§ Extracted data
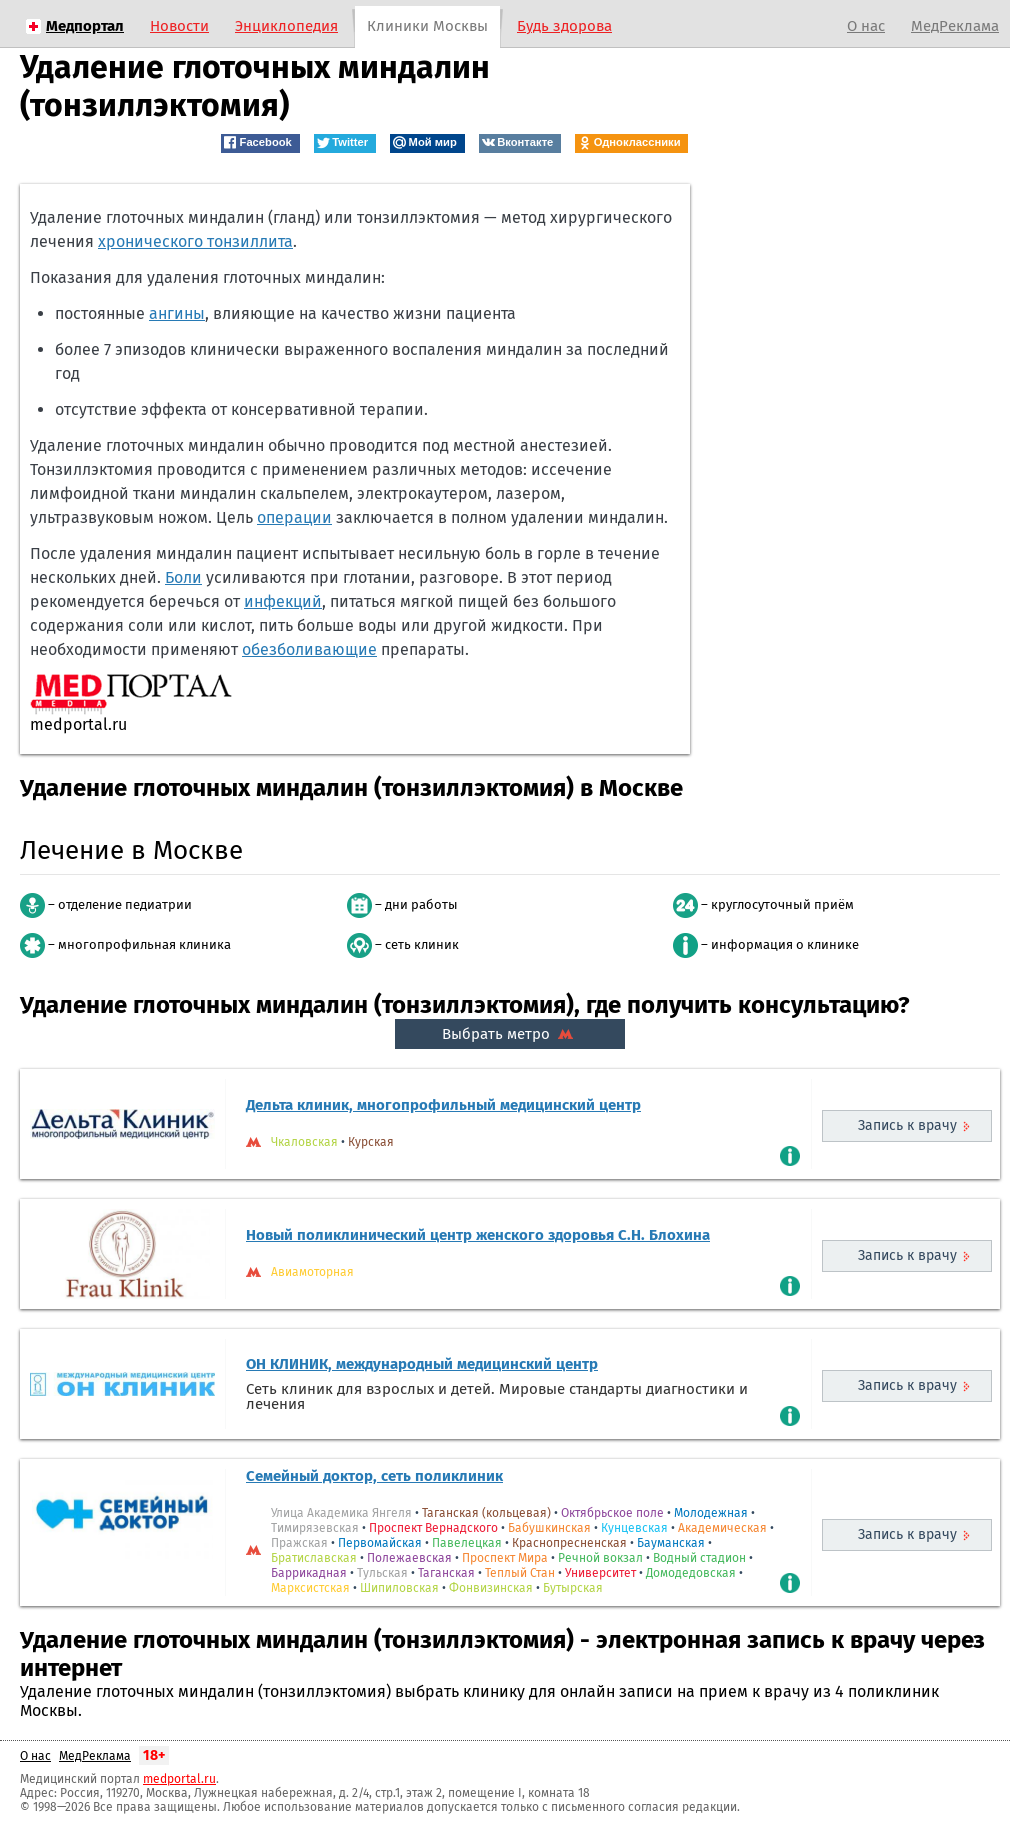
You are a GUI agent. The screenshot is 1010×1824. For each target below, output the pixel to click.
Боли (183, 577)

---

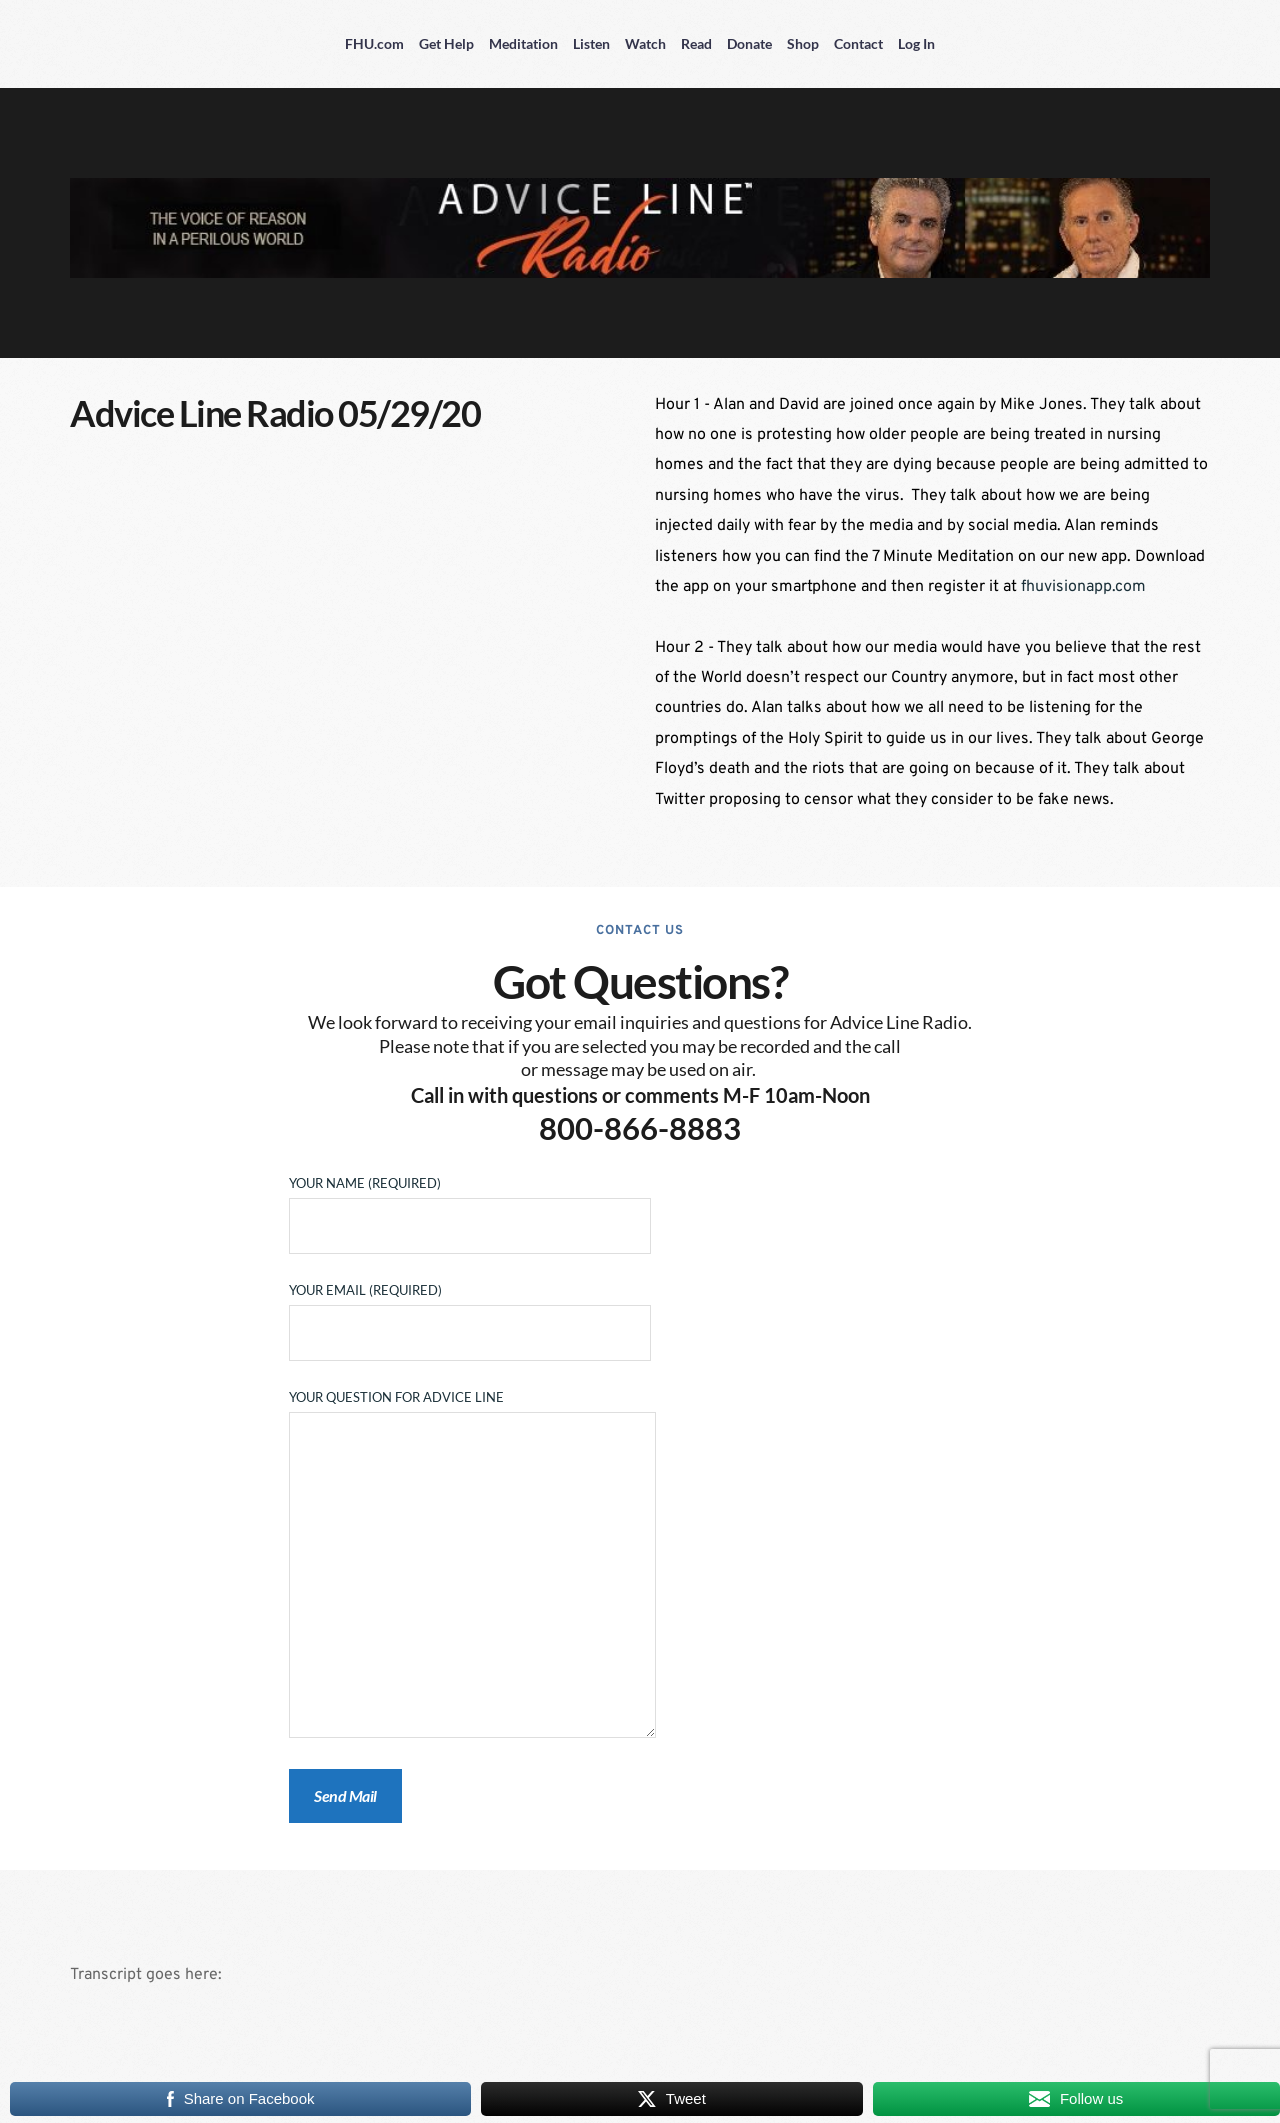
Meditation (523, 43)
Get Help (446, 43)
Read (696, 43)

§ Description of the task
Gather each line in the items above that includes the word "output", and copy those lines out. Case counts, so uppercase and lowercase letters must match.

§ Answer for the task
You are a GUI agent. The screenshot is 1010×1824. For each target below, output the pixel to click.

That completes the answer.